Deborah Heiligman's latest book is the dazzling VINCENT AND THEO, but has many other incredible nonfiction titles to her name (try CHARLES AND EMMA—you will love it).


She is particularly drawn to narrative nonfiction for biographies, because life stories lend themselves well to narrative.

Deborah was thinking about her own theme in life. It's "only connect" by E.M. Forster. "I'm connecting, and I'm trying to connect the reader to someone I'm connecting with."

Her process is connecting to the person that she's writing about in the same way that fiction writers connect to the characters they make up. She's also completely obsessed with the way her subjects connect with each other.

"In biography, you want to get so in deep with the person than telling the story up close ... is the way to do it."

Deborah, who also writes fiction, has an analogy that explains the difference between the two disciplines. Fiction is clay, and you're shaping the story out of that medium. In nonfiction, you start with marble. The material is there, and you have to find the shape within it.

There is a misperception that nonfiction is like writing a book report or a dictionary entry. Our personalities show in the book that we're writing.

Deb wanders in the woods for a really long time, she said. "It takes me the longest time to really get it. Everything that I put in CHARLES AND EMMA had to be in service to the love story." She created a mantra for this book: It's a love story. It's a love story. 

With Vincent and Theo, it was also a relationship book. But what was the relationship about? Most of her research is primary source research. She got "pissed off" very early on at Vincent. She wondered why Theo not only put up with him, but supported him emotionally and financially. That was a question she was trying to answer with the book. Her mantra, once again, became, It's a love story. 

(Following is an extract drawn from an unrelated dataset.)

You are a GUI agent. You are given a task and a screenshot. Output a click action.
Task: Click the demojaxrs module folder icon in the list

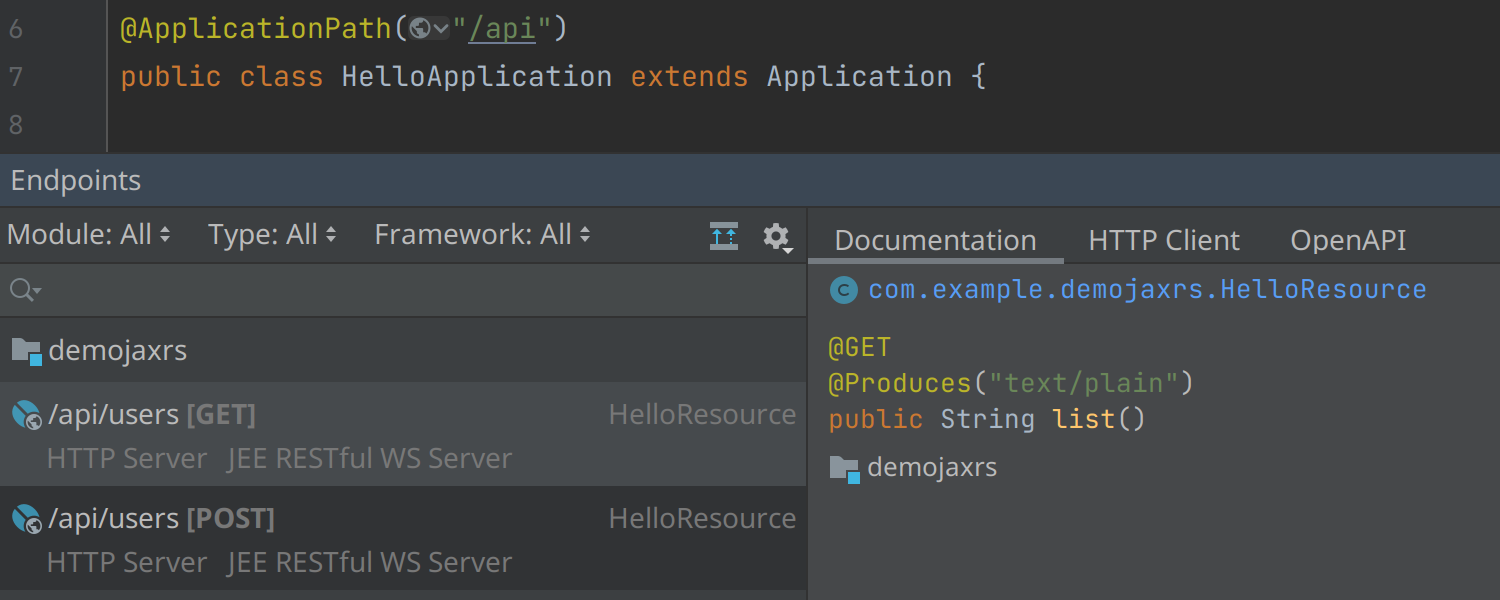point(26,351)
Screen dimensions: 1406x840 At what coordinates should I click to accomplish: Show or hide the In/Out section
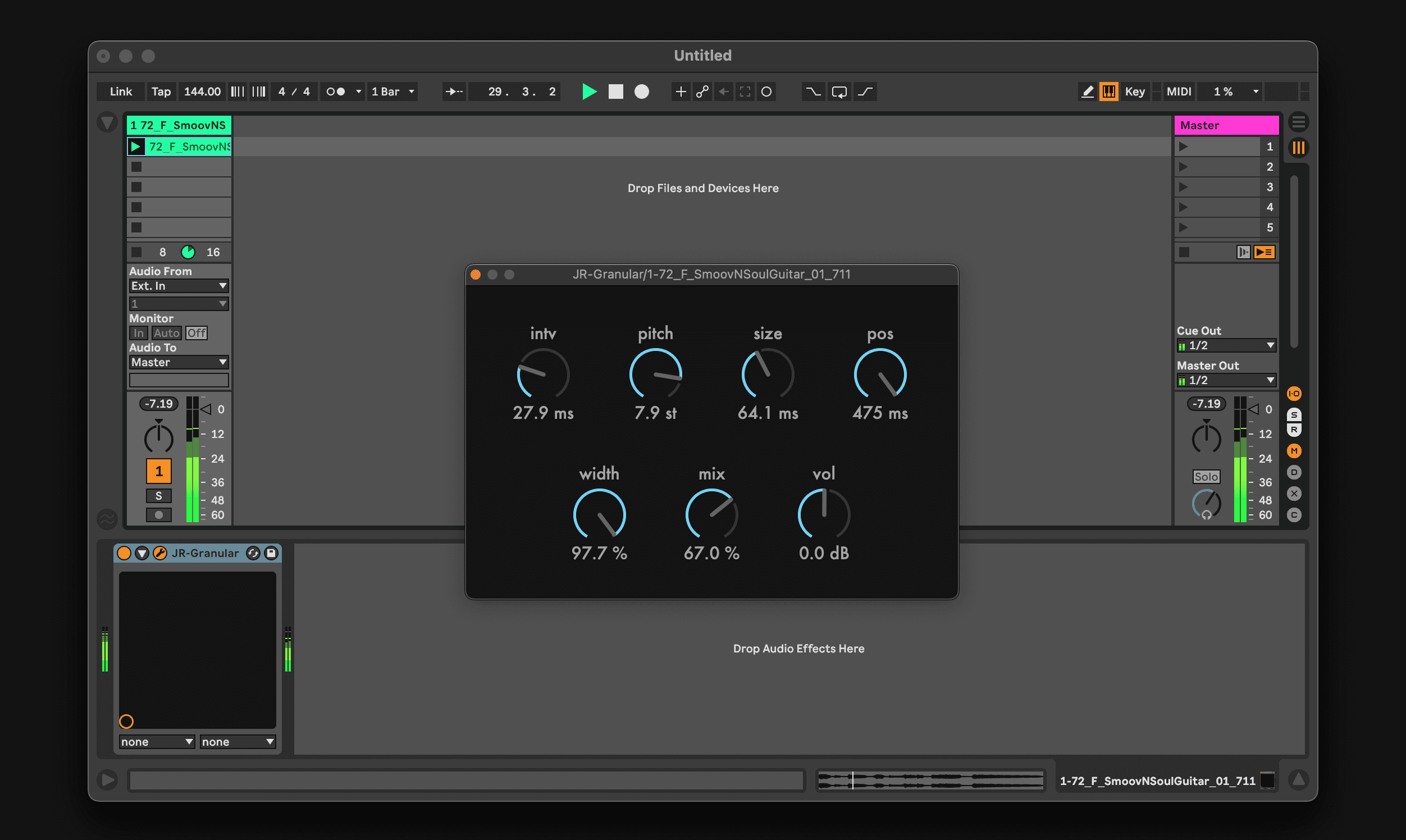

When you do a lot of research, you want to show it off. But that's not your job. Your job is to tell a story (something she learned from listening to Sara Paretsky). With Vincent and Theo, her additional mantra was, "You are telling a story. You are not a scholar."

Deborah's next book—due August 15 with her editor—is a WWII tragedy with a large cast of characters. It's an antiwar story. It's a helper story. And she is sure she will figure out the theme by August 15. (So am I. Deb is an absolute genius.)